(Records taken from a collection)
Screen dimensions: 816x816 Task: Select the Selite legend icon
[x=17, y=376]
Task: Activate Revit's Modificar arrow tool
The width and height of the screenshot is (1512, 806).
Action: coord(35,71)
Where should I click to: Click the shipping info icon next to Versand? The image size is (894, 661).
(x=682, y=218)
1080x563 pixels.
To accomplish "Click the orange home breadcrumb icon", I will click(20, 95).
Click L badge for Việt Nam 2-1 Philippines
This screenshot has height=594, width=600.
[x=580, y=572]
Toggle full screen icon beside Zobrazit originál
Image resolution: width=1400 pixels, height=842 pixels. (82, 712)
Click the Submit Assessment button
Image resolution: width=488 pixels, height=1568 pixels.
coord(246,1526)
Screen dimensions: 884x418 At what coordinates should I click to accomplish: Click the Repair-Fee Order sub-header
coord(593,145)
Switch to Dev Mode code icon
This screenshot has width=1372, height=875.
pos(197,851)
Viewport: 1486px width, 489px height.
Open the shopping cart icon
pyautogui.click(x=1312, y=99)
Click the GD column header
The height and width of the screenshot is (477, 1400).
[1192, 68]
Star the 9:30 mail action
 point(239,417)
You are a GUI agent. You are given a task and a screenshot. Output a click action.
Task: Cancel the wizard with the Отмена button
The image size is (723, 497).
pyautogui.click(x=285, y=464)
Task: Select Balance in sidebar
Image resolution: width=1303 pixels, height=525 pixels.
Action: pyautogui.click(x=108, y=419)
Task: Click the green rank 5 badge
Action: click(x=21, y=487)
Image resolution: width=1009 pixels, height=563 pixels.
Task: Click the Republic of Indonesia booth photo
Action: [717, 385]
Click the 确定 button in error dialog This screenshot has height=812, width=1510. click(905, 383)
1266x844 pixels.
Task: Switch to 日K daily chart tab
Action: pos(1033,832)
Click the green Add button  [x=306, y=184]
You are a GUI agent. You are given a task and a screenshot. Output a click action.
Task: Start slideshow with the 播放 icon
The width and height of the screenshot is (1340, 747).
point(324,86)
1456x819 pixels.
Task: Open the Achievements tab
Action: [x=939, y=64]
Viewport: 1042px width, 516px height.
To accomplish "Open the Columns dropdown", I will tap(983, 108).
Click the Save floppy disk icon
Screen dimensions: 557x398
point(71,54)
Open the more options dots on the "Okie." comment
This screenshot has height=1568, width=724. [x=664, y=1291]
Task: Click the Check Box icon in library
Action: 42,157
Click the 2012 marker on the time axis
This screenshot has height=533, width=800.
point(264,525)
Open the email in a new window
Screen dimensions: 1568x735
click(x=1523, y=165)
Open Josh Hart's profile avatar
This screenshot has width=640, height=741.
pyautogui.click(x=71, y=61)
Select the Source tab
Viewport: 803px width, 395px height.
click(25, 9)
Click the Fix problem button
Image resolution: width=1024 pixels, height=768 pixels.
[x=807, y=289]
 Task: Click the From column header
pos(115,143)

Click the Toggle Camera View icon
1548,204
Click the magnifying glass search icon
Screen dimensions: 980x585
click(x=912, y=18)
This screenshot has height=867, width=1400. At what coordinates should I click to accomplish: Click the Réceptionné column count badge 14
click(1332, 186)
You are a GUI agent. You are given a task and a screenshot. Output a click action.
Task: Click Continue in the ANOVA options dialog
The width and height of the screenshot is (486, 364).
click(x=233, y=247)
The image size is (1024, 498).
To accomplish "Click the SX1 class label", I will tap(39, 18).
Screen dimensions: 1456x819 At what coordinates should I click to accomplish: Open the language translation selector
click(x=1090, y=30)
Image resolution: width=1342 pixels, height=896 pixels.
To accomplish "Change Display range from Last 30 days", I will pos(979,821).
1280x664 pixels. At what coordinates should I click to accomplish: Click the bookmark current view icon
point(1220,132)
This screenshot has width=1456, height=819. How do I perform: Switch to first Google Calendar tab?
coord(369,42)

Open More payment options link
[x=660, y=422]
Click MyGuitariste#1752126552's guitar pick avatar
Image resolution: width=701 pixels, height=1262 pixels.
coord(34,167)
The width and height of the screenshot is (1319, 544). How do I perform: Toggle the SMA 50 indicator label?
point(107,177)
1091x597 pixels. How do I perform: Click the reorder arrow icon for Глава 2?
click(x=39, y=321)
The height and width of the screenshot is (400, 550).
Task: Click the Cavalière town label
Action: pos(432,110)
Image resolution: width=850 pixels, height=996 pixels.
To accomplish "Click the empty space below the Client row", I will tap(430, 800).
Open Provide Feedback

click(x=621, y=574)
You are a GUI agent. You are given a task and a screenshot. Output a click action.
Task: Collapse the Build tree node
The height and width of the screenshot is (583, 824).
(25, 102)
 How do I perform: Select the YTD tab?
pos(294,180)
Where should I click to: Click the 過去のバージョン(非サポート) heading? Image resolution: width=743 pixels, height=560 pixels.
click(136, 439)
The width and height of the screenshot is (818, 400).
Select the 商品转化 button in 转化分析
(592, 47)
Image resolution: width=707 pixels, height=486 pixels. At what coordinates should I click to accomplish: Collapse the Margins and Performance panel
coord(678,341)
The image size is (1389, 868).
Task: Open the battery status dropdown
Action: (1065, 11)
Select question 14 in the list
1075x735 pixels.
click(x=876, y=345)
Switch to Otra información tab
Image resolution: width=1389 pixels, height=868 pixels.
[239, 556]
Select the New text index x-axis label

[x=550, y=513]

» **WHAT YOU SHOULD DO**
Transcribe the entire listing above line for line, without changing a single character.

» **ANSWER FOR THIS EXERCISE**
Screen dimensions: 816x816 Task: Select the Selite legend icon
[x=17, y=376]
Task: Activate Revit's Modificar arrow tool
The width and height of the screenshot is (1512, 806).
Action: coord(35,71)
Where should I click to: Click the shipping info icon next to Versand? The image size is (894, 661).
(x=682, y=218)
1080x563 pixels.
To accomplish "Click the orange home breadcrumb icon", I will click(20, 95).
Click L badge for Việt Nam 2-1 Philippines
This screenshot has height=594, width=600.
[x=580, y=572]
Toggle full screen icon beside Zobrazit originál
Image resolution: width=1400 pixels, height=842 pixels. (82, 712)
Click the Submit Assessment button
Image resolution: width=488 pixels, height=1568 pixels.
coord(246,1526)
Screen dimensions: 884x418 At what coordinates should I click to accomplish: Click the Repair-Fee Order sub-header
coord(593,145)
Switch to Dev Mode code icon
This screenshot has width=1372, height=875.
pos(197,851)
Viewport: 1486px width, 489px height.
Open the shopping cart icon
pyautogui.click(x=1312, y=99)
Click the GD column header
The height and width of the screenshot is (477, 1400).
[1192, 68]
Star the 9:30 mail action
 point(239,417)
You are a GUI agent. You are given a task and a screenshot. Output a click action.
Task: Cancel the wizard with the Отмена button
The image size is (723, 497).
pyautogui.click(x=285, y=464)
Task: Select Balance in sidebar
Image resolution: width=1303 pixels, height=525 pixels.
Action: pyautogui.click(x=108, y=419)
Task: Click the green rank 5 badge
Action: click(x=21, y=487)
Image resolution: width=1009 pixels, height=563 pixels.
Task: Click the Republic of Indonesia booth photo
Action: [717, 385]
Click the 确定 button in error dialog This screenshot has height=812, width=1510. click(905, 383)
1266x844 pixels.
Task: Switch to 日K daily chart tab
Action: pos(1033,832)
Click the green Add button  [x=306, y=184]
You are a GUI agent. You are given a task and a screenshot. Output a click action.
Task: Start slideshow with the 播放 icon
The width and height of the screenshot is (1340, 747).
point(324,86)
1456x819 pixels.
Task: Open the Achievements tab
Action: [x=939, y=64]
Viewport: 1042px width, 516px height.
To accomplish "Open the Columns dropdown", I will tap(983, 108).
Click the Save floppy disk icon
Screen dimensions: 557x398
point(71,54)
Open the more options dots on the "Okie." comment
This screenshot has height=1568, width=724. [x=664, y=1291]
Task: Click the Check Box icon in library
Action: 42,157
Click the 2012 marker on the time axis
This screenshot has height=533, width=800.
point(264,525)
Open the email in a new window
Screen dimensions: 1568x735
click(x=1523, y=165)
Open Josh Hart's profile avatar
This screenshot has width=640, height=741.
pyautogui.click(x=71, y=61)
Select the Source tab
Viewport: 803px width, 395px height.
click(25, 9)
Click the Fix problem button
Image resolution: width=1024 pixels, height=768 pixels.
[x=807, y=289]
 Task: Click the From column header
pos(115,143)

Click the Toggle Camera View icon
1548,204
Click the magnifying glass search icon
Screen dimensions: 980x585
click(x=912, y=18)
This screenshot has height=867, width=1400. At what coordinates should I click to accomplish: Click the Réceptionné column count badge 14
click(1332, 186)
You are a GUI agent. You are given a task and a screenshot. Output a click action.
Task: Click Continue in the ANOVA options dialog
The width and height of the screenshot is (486, 364).
click(x=233, y=247)
The image size is (1024, 498).
To accomplish "Click the SX1 class label", I will tap(39, 18).
Screen dimensions: 1456x819 At what coordinates should I click to accomplish: Open the language translation selector
click(x=1090, y=30)
Image resolution: width=1342 pixels, height=896 pixels.
To accomplish "Change Display range from Last 30 days", I will pos(979,821).
1280x664 pixels. At what coordinates should I click to accomplish: Click the bookmark current view icon
point(1220,132)
This screenshot has width=1456, height=819. How do I perform: Switch to first Google Calendar tab?
coord(369,42)

Open More payment options link
[x=660, y=422]
Click MyGuitariste#1752126552's guitar pick avatar
Image resolution: width=701 pixels, height=1262 pixels.
coord(34,167)
The width and height of the screenshot is (1319, 544). How do I perform: Toggle the SMA 50 indicator label?
point(107,177)
1091x597 pixels. How do I perform: Click the reorder arrow icon for Глава 2?
click(x=39, y=321)
The height and width of the screenshot is (400, 550).
Task: Click the Cavalière town label
Action: pos(432,110)
Image resolution: width=850 pixels, height=996 pixels.
To accomplish "Click the empty space below the Client row", I will tap(430, 800).
Open Provide Feedback

click(x=621, y=574)
You are a GUI agent. You are given a task and a screenshot. Output a click action.
Task: Collapse the Build tree node
The height and width of the screenshot is (583, 824).
(25, 102)
 How do I perform: Select the YTD tab?
pos(294,180)
Where should I click to: Click the 過去のバージョン(非サポート) heading? Image resolution: width=743 pixels, height=560 pixels.
click(136, 439)
The width and height of the screenshot is (818, 400).
Select the 商品转化 button in 转化分析
(592, 47)
Image resolution: width=707 pixels, height=486 pixels. At what coordinates should I click to accomplish: Collapse the Margins and Performance panel
coord(678,341)
The image size is (1389, 868).
Task: Open the battery status dropdown
Action: (1065, 11)
Select question 14 in the list
1075x735 pixels.
click(x=876, y=345)
Switch to Otra información tab
Image resolution: width=1389 pixels, height=868 pixels.
[239, 556]
Select the New text index x-axis label

[x=550, y=513]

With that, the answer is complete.